Document text
━━━
Lobstering: Monitors more likely on boats with state, federal permits

Fishermen unload their catch from the Gloucester-based Michael & Kristen, a 78-foot offshore lobster boat, on the State Fish Pier Monday after an 11-day trip to Georges Bank last year.

Federal plans to expand observer coverage on lobster boats from Maine to Maryland may have a hit a lull, but they are not going away, especially for lobstermen who hold both state lobster and federal access permits, according to the NOAA Fisheries official that oversees the program.

Amy Martins, manager of the Northeast Fisheries Observer Program, said Wednesday the number of calls to lobstermen to schedule observer trips have declined substantially in the past month primarily because of concerns lobstermen expressed at a contentious June 4 meeting at NOAA Fisheries’ regional headquarters in Gloucester.

“We heard concerns from the lobstermen that our observer program was calling too frequently and that we were perhaps overly aggressive,” Martins said. “We’ve also done quite a bit of work since that meeting that has allowed us to zone in a little more clearly on the specific parts of the fishery we want to monitor, the fleet-within-the-fleet, so to speak.”

The focal point of expanded coverage, she said, will be lobstermen who also hold federal limited-access permits that mandate they complete vessel trip reports, which are used to accumulate much of the data that goes into determining the levels of monitor coverage.
━━━
Work to complete
[A] List every geographic place (town, state, or fishing ground) named in the lobster observer coverage article, each once.
[B] Carry on the article about observer coverage on lobster boats, starting after its final sentence.

Information supplied
━━━
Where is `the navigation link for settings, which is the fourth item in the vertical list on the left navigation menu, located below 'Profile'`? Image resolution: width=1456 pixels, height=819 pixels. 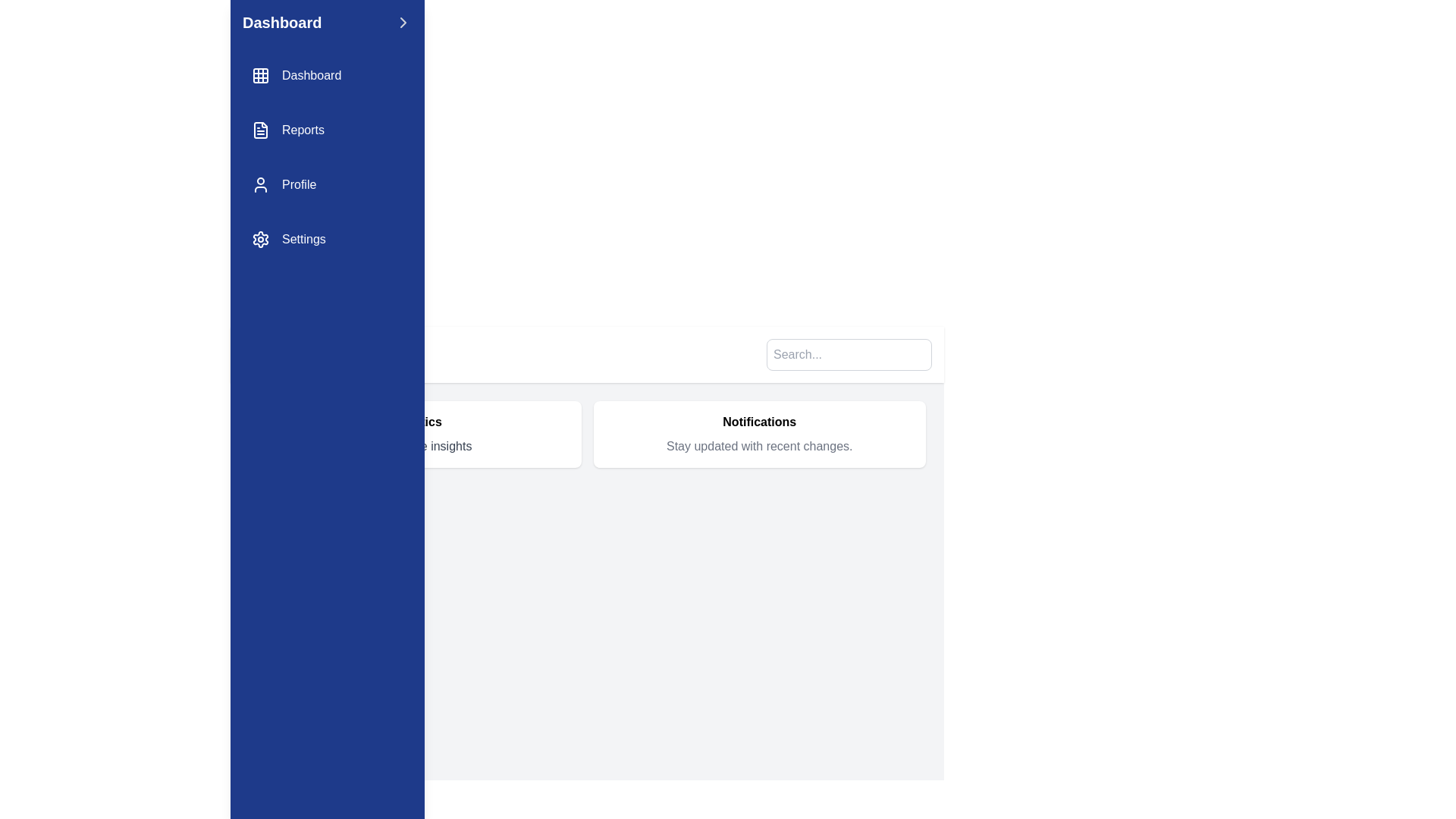 the navigation link for settings, which is the fourth item in the vertical list on the left navigation menu, located below 'Profile' is located at coordinates (327, 239).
━━━
The replies
[A] Gloucester, Georges Bank, Maine, Maryland

[B]
She said that is one of the reasons that Massachusetts is slated to have more observer coverage than Maine, where there are far more lobstermen fishing.

According to NOAA Fisheries, Massachusetts-based lobster boats are scheduled for 266 sea days of monitor coverage in 2015, compared to 218 for Maine. Together, lobstermen from the two states are scheduled for 78 percent, or 484 of the 619, of the sea days of coverage slated for 2015 in lobster fisheries from Maine to Maryland.

“Massachusetts has a lot of activity because there are a lot more fishermen who hold other federal permits,” Martins said. “That’s why the coverage might seem relatively skewed toward Massachusetts.”

Lobstermen at the June 4 meeting voiced particular concerns over who bears the liability if one of the observers is injured while working on a boat.

Martins said boat owners can request a waiver form from the observers that, once signed, automatically shifts the liability to MRAG America, the private company that contracts with the National Oceanic and Atmospheric Administration to provide the Northeast Fisheries Observer Program coverage, with the possible exception of cases of “obvious negligence.”

The lobstermen, largely through the Massachusetts Lobstermen’s Association, also have advanced the idea of NOAA partnering with state agencies, such as the Massachusetts Division of Marine Fisheries, to accumulate the required data rather than expanding the monitoring coverage.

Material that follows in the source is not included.